======== Data for this exercise ========

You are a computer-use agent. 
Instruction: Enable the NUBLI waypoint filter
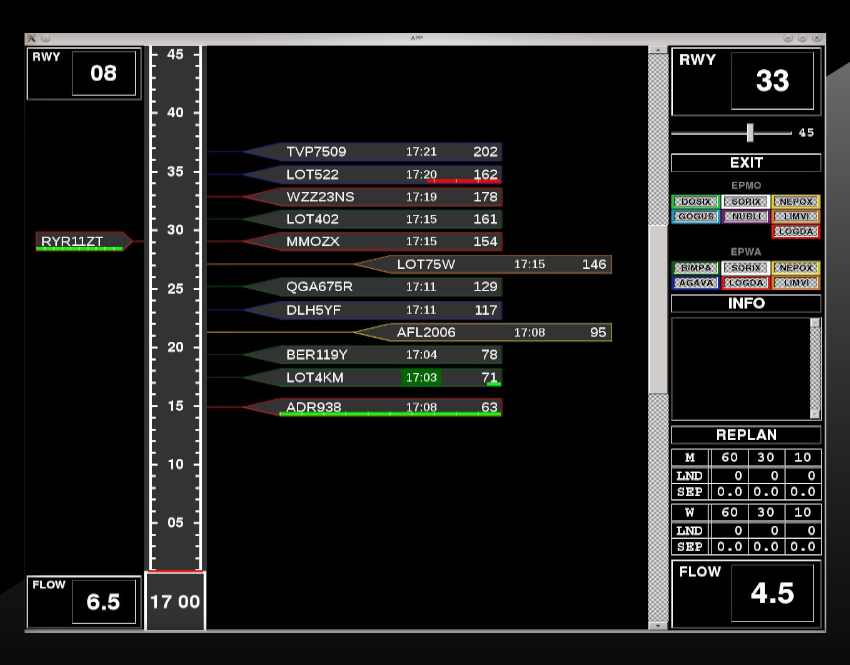[745, 217]
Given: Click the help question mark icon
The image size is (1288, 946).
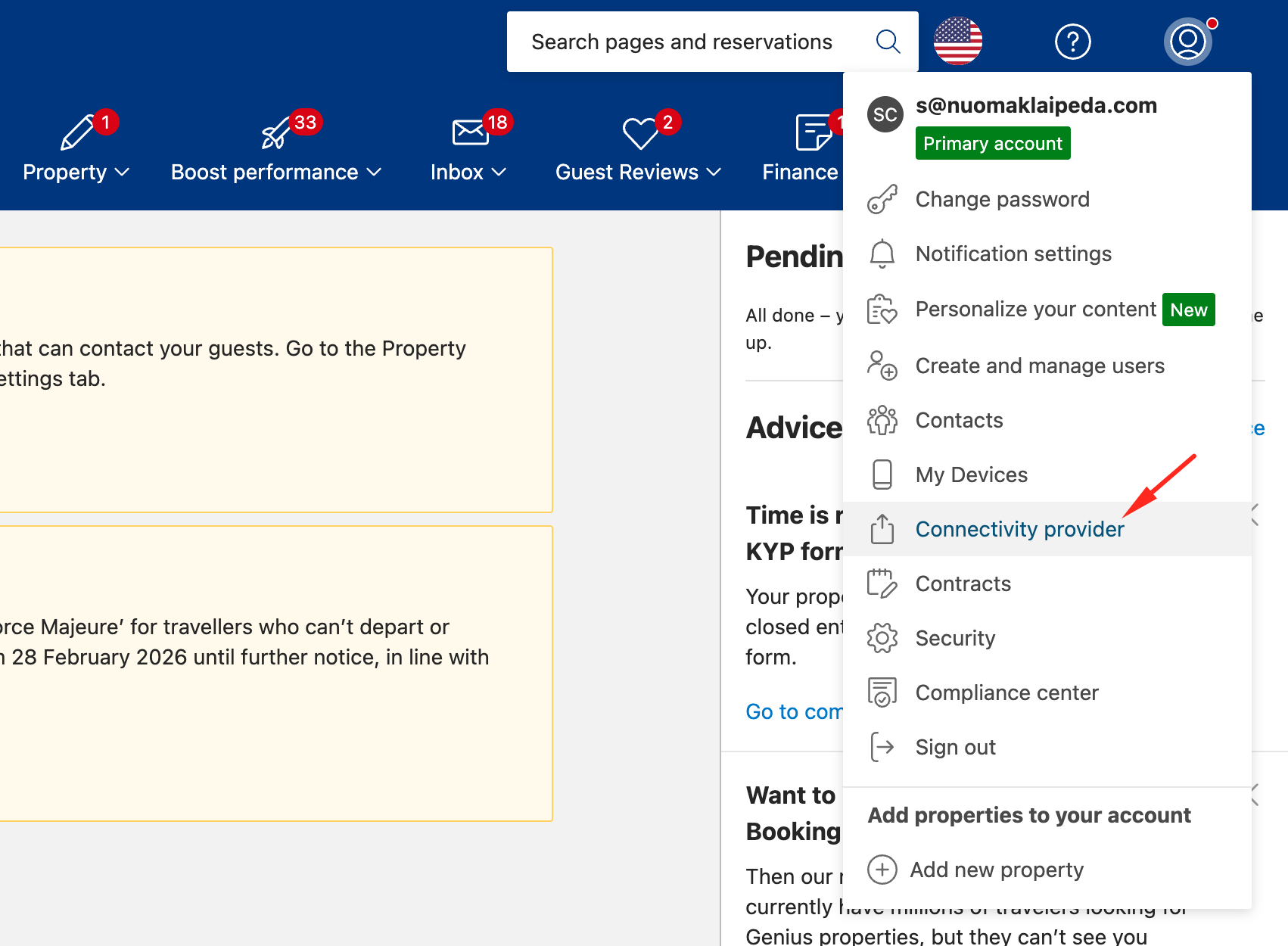Looking at the screenshot, I should coord(1072,42).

========

_Work task_
Only the text of the records belongs in your answer, repeated exactly; the pictures stay out.

_Answer to this problem_
You are a computer-use agent. 
Instruction: Enable the NUBLI waypoint filter
[745, 217]
Given: Click the help question mark icon
The image size is (1288, 946).
Looking at the screenshot, I should coord(1072,42).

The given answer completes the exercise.